Further, the court has made it clear that privacy is far more affected when an individual is arrested, taken to court and forced to face the public and personal shame and humiliation that inevitably follow. Privacy interests protected by the charter of rights and freedoms relate to a reasonable expectation of privacy and not privacy at large. People who engage in criminal activity should expect some loss of privacy. Their victims certainly have. Perhaps the armchair constitutional academics should join us in the real world.
I certainly agree with that individual's statement.
With regard to Motion No. 11, which I support, it amends clause 117 regarding who samples may be taken from. It allows for the taking of DNA samples from incarcerated offenders who are serving sentences of two or more years.
During clause by clause review we proposed that samples be taken from all incarcerated offenders who had been convicted of one or more primary designated offences, serious or violent offenders. Our amendment was defeated.
Currently the bill allows the taking of DNA samples only from multiple murderers, sex offenders and designated dangerous offenders.
Given that a very small percentage of offenders commit the majority of crimes and there remains a number of unsolved crimes in this country, there is a great probability that a number of persons currently incarcerated for one offence may be responsible for many more offences. Without this amendment, the police will have many cases which remain unsolved.

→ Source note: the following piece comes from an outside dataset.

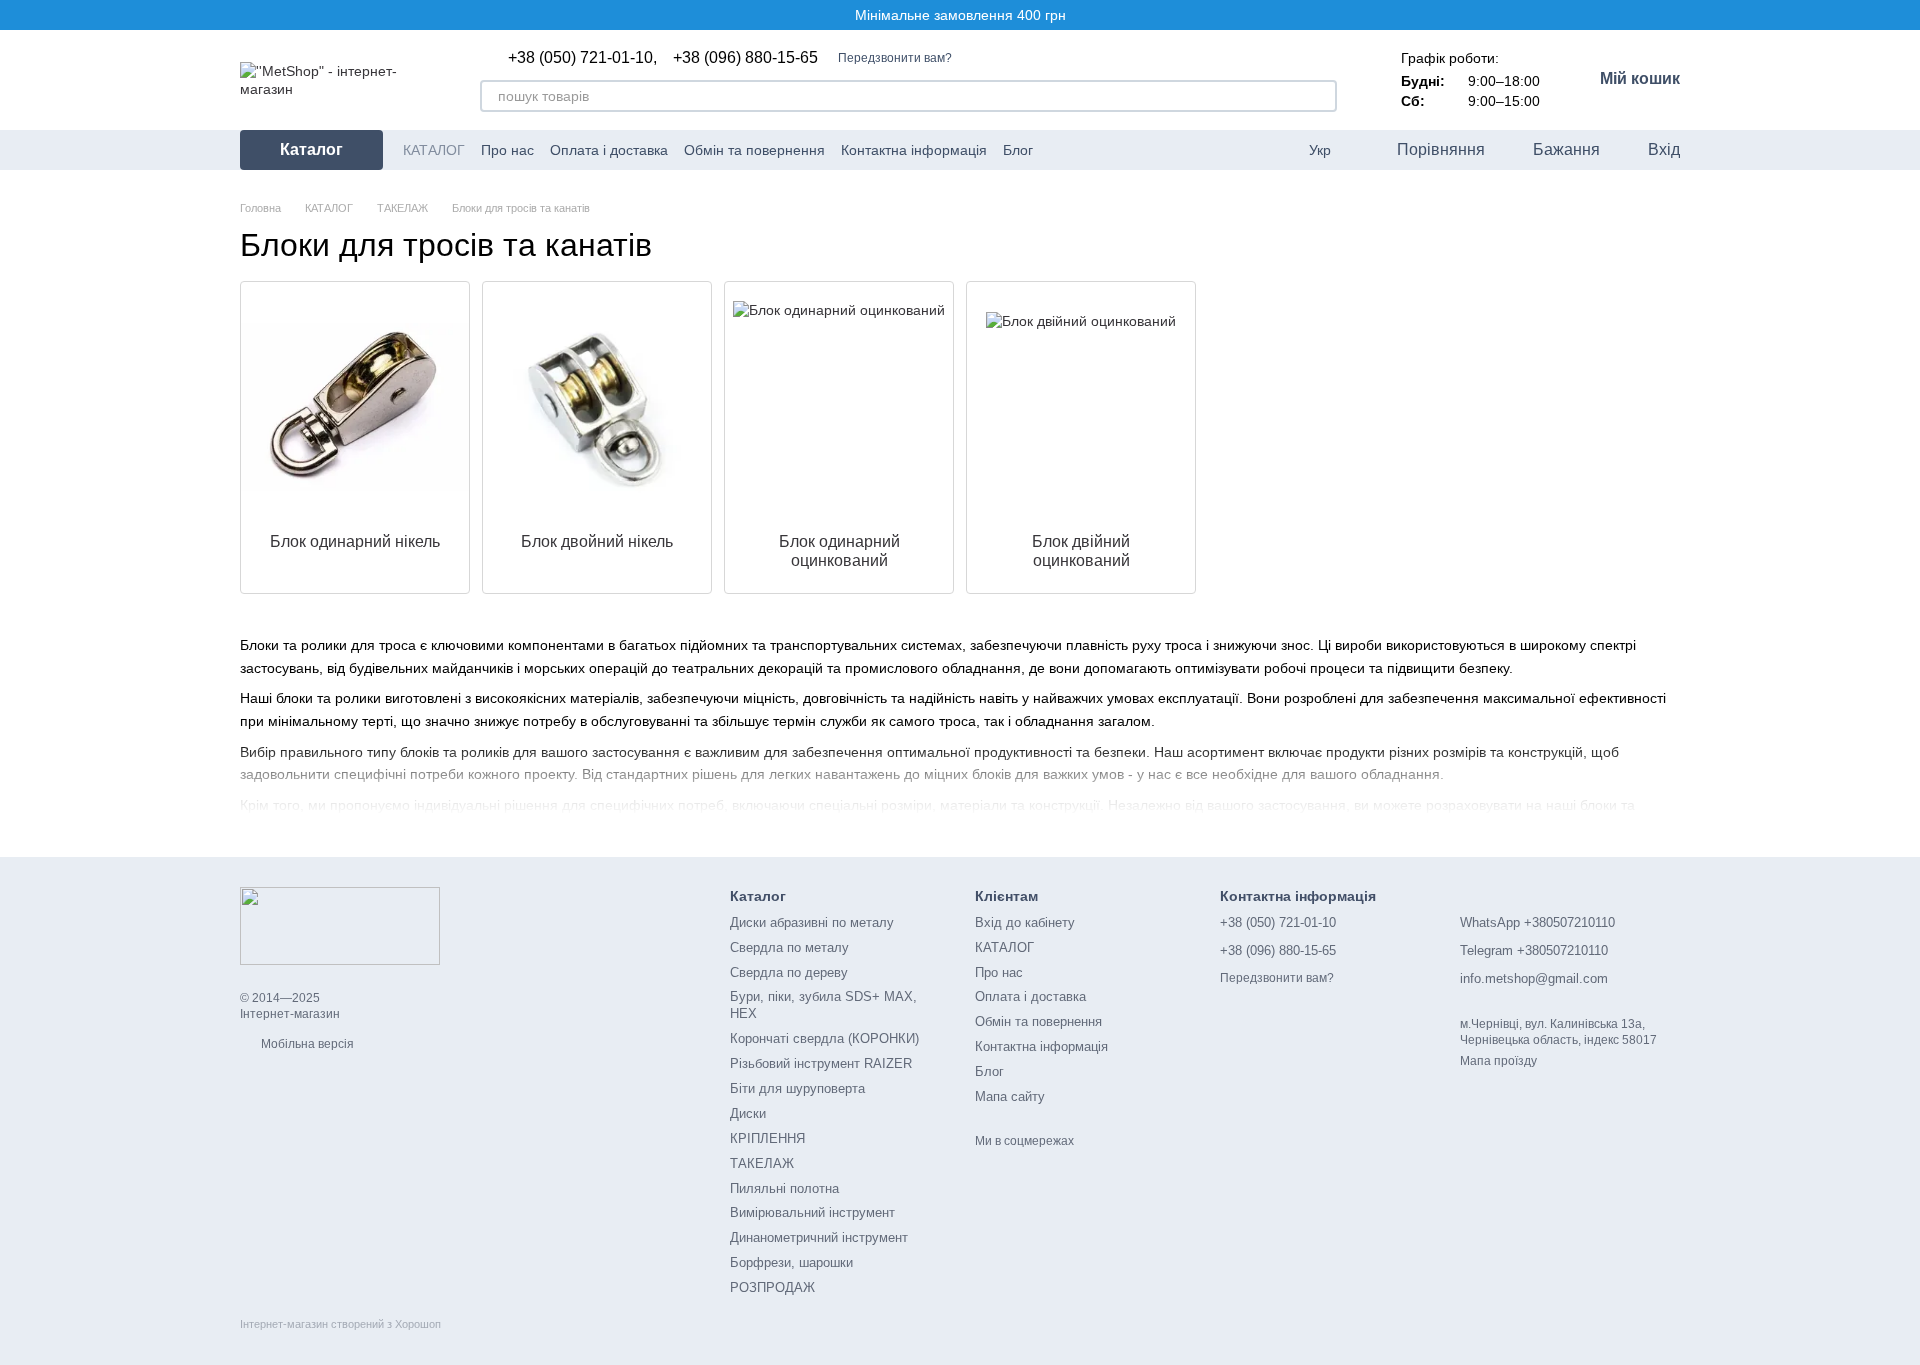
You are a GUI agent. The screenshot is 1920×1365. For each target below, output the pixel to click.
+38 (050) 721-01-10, (582, 58)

I fully support this motion. However, it makes no sense to me why we have a databank that does not include samples from all convicted violent offenders. The bill as drafted now allows for samples only from multiple murderers, sex offenders and dangerous offenders. Two people who are exempt from this classification would be Clifford Olsen and Allan Legere.
I think all killers should be obliged to provide the DNA databank with samples even though they were convicted years before the bank was ever imagined. This is why this motion is so necessary and I hope government members will agree.
It is not as if we are suggesting they adopt a proposal like that from New Brunswick which has been the first to publicly press for the use of DNA samples in cases of property damage over $5,000. That day may come, but as of now I think the least we can do is test those who are serving sentences for two or more years.
Another reason for the necessity to test everyone serving two years or more is that a disproportionately small number of offenders are responsible for a disproportionately large number of crimes.
Stats Canada reports that of the approximately 23,000 offenders, 20% had served a previous federal sentence, 11% had served two previous federal sentences, 18% had served more than two federal sentences and 80% had previously been incarcerated.
The truth in these statistics is that the recidivism rate of a small number of offenders means that by taking steps to deal with this group alone would be effective in protection of the public. A recent CSC report confirms that those offenders detained for their entire sentence are less likely to recommit crimes than those released early.
By taking samples of those serving two or more years, it would not only solve many unanswered crimes, it would also send a signal that if you commit more crimes, you will get caught and you will be punished.
That is a deterrent we need to get out to the probable or possible offenders of the future. Do not do it. We will open up wide the use of DNA sampling and you will get caught and you will pay the price.
How can we refuse to accept that kind of legislation which would mean so much better safety for all Canadians throughout the land? Please support this amendment. Without it, the bill is not very good.